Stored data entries
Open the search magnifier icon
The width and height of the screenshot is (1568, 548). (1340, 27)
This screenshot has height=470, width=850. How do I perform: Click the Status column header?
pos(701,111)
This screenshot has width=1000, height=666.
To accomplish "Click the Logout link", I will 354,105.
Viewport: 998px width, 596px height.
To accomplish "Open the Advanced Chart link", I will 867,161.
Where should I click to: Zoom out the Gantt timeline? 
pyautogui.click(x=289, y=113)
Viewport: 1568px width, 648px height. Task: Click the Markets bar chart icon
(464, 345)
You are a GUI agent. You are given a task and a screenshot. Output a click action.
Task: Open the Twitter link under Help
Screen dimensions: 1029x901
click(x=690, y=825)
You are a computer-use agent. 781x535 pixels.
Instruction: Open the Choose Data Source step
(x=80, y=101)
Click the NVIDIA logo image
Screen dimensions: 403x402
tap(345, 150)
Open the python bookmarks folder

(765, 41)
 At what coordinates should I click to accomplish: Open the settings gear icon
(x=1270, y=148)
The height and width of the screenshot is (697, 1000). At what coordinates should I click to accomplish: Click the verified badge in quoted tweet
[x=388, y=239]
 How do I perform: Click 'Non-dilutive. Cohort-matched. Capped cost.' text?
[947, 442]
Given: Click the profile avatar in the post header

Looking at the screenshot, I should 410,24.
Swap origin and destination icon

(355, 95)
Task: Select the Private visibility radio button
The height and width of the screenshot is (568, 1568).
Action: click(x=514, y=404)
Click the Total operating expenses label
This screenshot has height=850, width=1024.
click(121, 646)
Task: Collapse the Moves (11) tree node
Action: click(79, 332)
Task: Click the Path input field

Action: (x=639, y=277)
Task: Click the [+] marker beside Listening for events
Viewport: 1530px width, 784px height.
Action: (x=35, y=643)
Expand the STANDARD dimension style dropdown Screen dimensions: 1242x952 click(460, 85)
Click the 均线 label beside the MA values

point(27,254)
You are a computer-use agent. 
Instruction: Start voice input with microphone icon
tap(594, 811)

WORK REQUIRED
Starting at the line that contains "Viewport: 998px width, 596px height." and stopping after the line that contains "You are a GUI", write out every line exactly as it appears above, and no other line.

EXERCISE RESPONSE
Viewport: 998px width, 596px height.
To accomplish "Open the Advanced Chart link", I will 867,161.
Where should I click to: Zoom out the Gantt timeline? 
pyautogui.click(x=289, y=113)
Viewport: 1568px width, 648px height. Task: Click the Markets bar chart icon
(464, 345)
You are a GUI agent. You are given a task and a screenshot. Output a click action.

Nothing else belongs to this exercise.